Kernel-level threads:

1. Kernel knows of individual threads.

2. Advantage: If a thread blocks, its peers can still proceed.

3. Disadvantage: Slower context switch (kernel involved).

How do threads compare to processes?

1. Context switch time.

2. Shared data space. (Improved throughput for file server: shared data, quicker response.)

Example: Solaris 2

User-level threads multiplexed upon lightweight processes:

IPC Mechanisms

Basics: send(), receive() primitives.

Design Issues:

1. Link establishment mechanisms:
   1. Direct or indirect naming.

   2. Circuit or no circuit.

2. More than two processes per link (multicasting).

3. Link buffering:
   1. Zero capacity.

   2. Bounded capacity.

   3. Infinite capacity.

4. Variable- or fixed-size messages.

5. Unidirectional or bidirectional links (symmetry).

6. Resolving lost messages.

7. Resolving out-of-order messages.

8. Resolving duplicated messages.

Mailboxes --- An Indirect Communication Mechanism

Resources owned by kernel.

Messages kept in a queue.

Assume:

1. Only allocating process may execute receive.

2. Any process (including ``owner'') may send.

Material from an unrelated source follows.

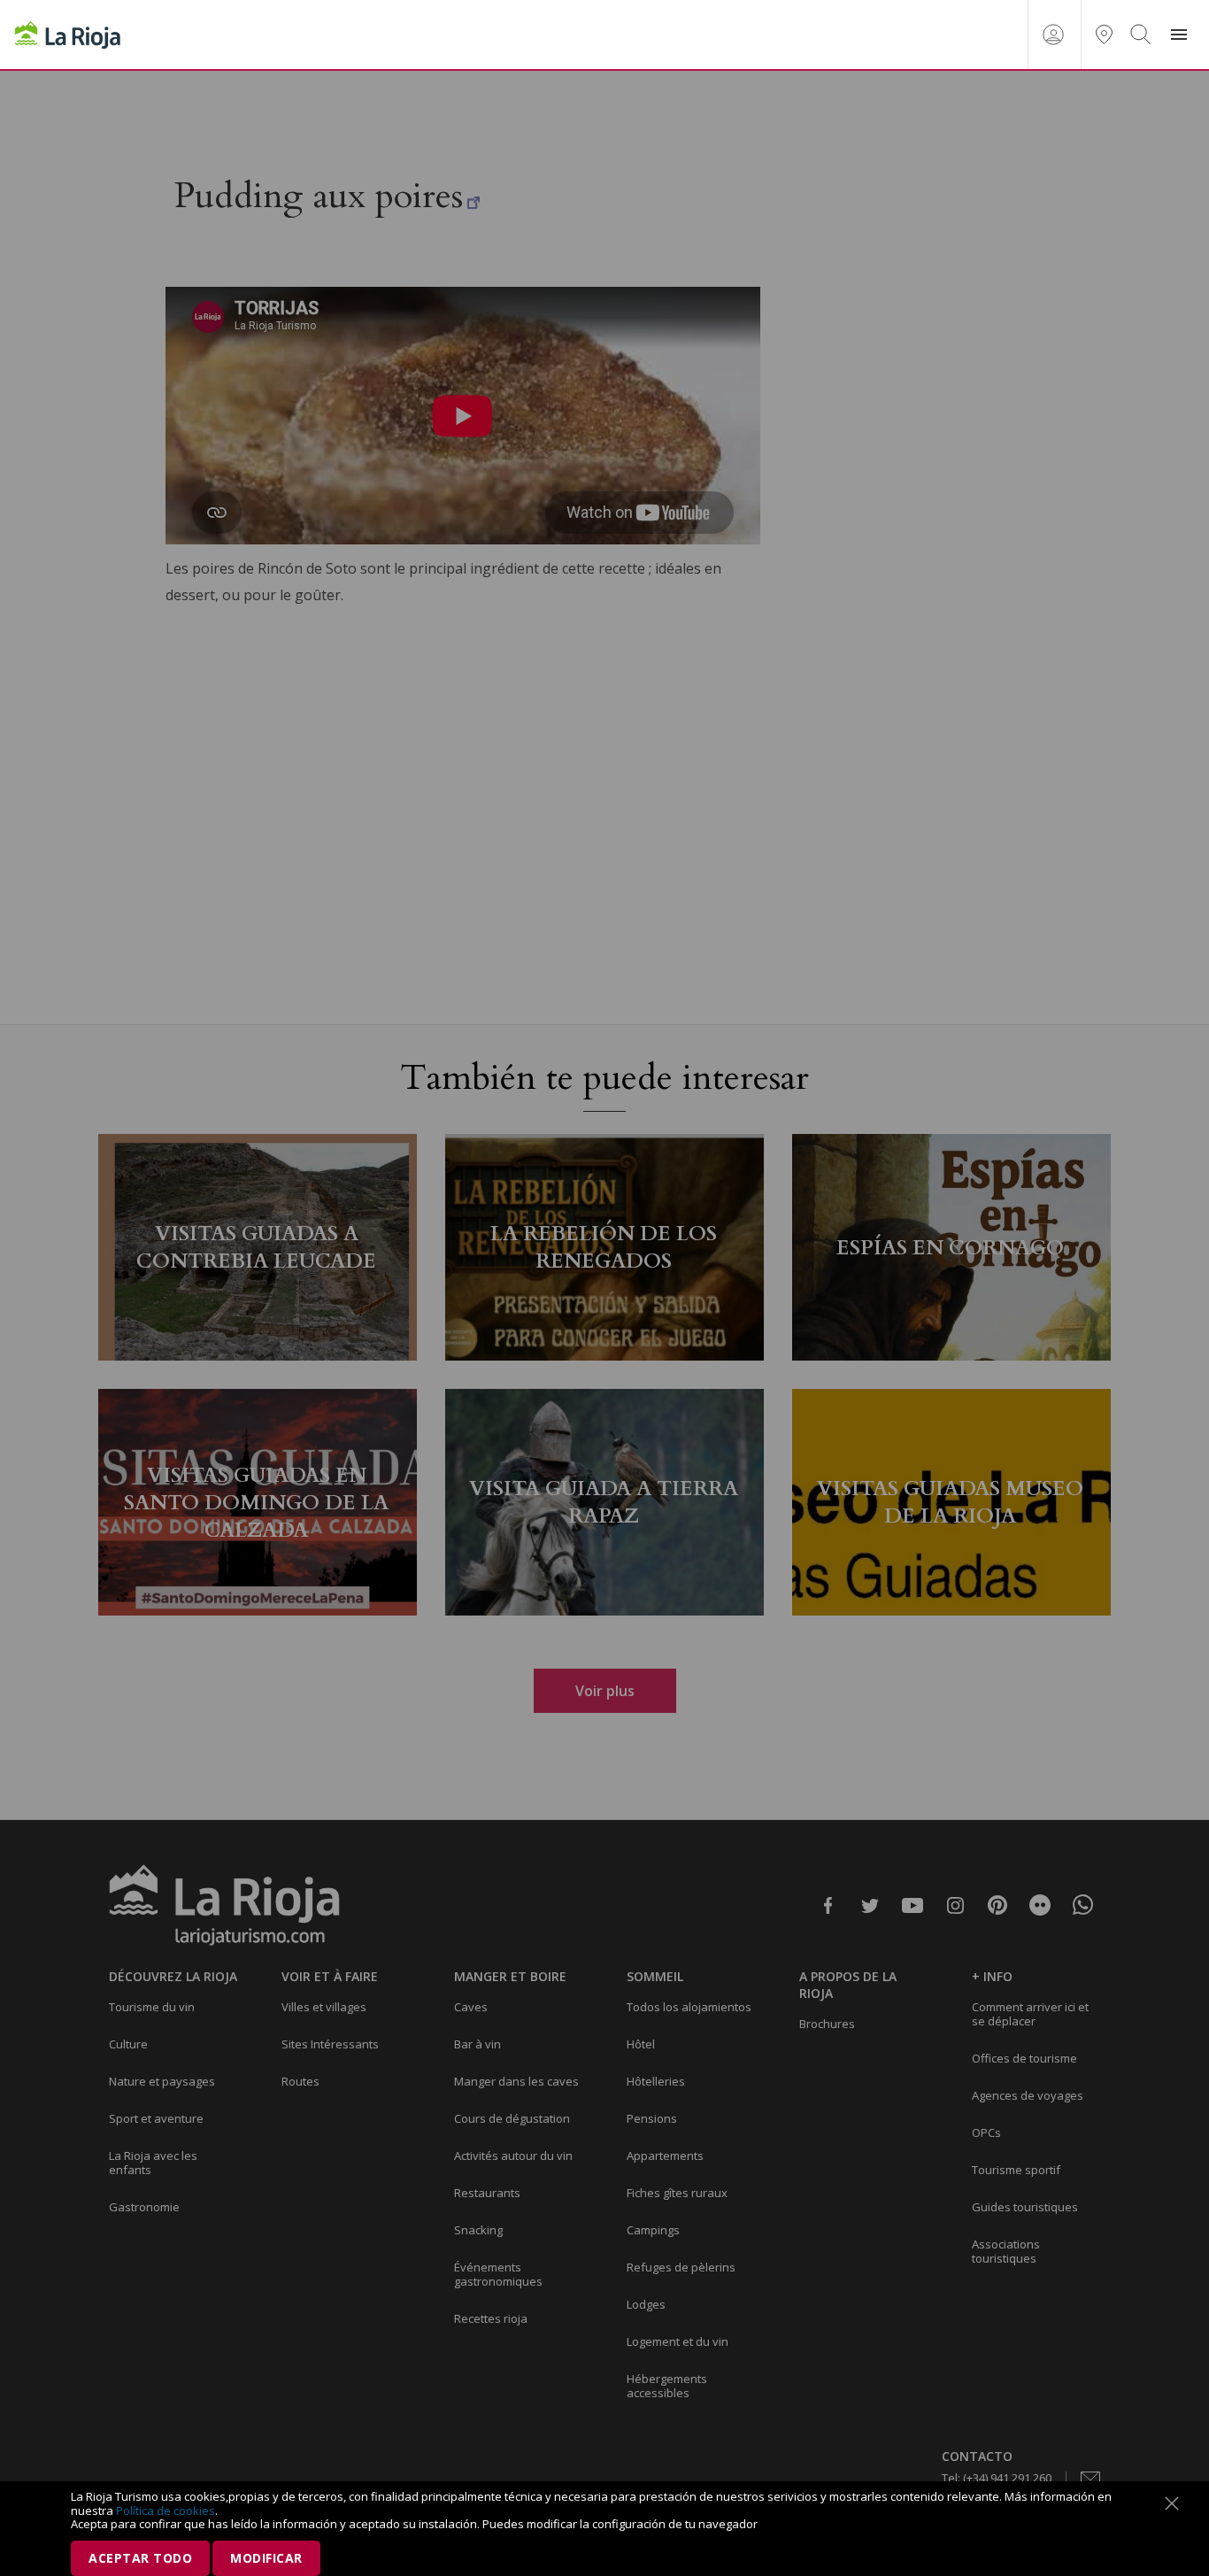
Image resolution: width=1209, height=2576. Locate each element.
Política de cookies (165, 2510)
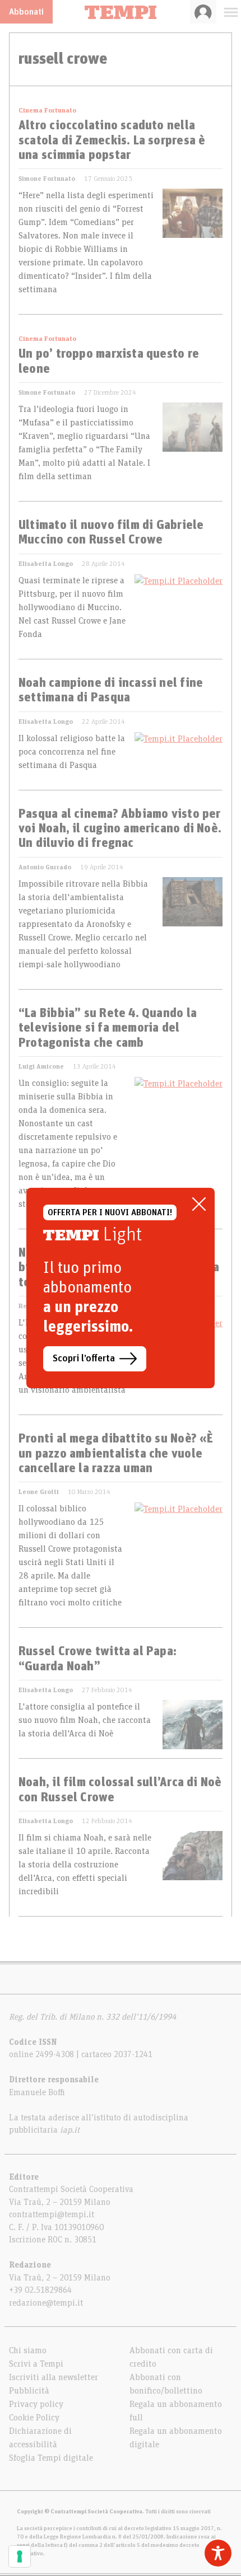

3. Variable-sized messages.

4. Infinite capacity.

Primitives:

1. int AllocateMB(void)

2. int Send(int mb, char* message)

3. int Receive(int mb, char* message)

4. int FreeMB(int mb)

Example: Process Synchronization

Consider:

Process1()
{
   ...
   S1;
   ...
}

Process2()
{
   ...
   S2;
   ...
}

Example: Tape Drive Allocation and Use

The situation:

Tape allocator process:

initialize();
while (1)
{
   Receive(Tamb, message);
   if (message is a request)

      if (there are enough tape drives)

         for each tape drive being allocated
         {
            fork a handler daemon;
            send daemon mb # in message to requesting process;
            update lists;
         }

      else

         send a rejection message;

   else if (message is a return)
   {
      update lists;
      send an ack message;
   }

   else

      ignore illegal messages;
}

Summary of user process actions:

1. Send request to tape allocator.

2. Receive message back giving mailbox(es) to use in communicating with tape drive(s).

3. Start sending/receiving with tape drive daemon(s).

4. Close tape drives.

5. Send message to tape allocator returning tape drive(s).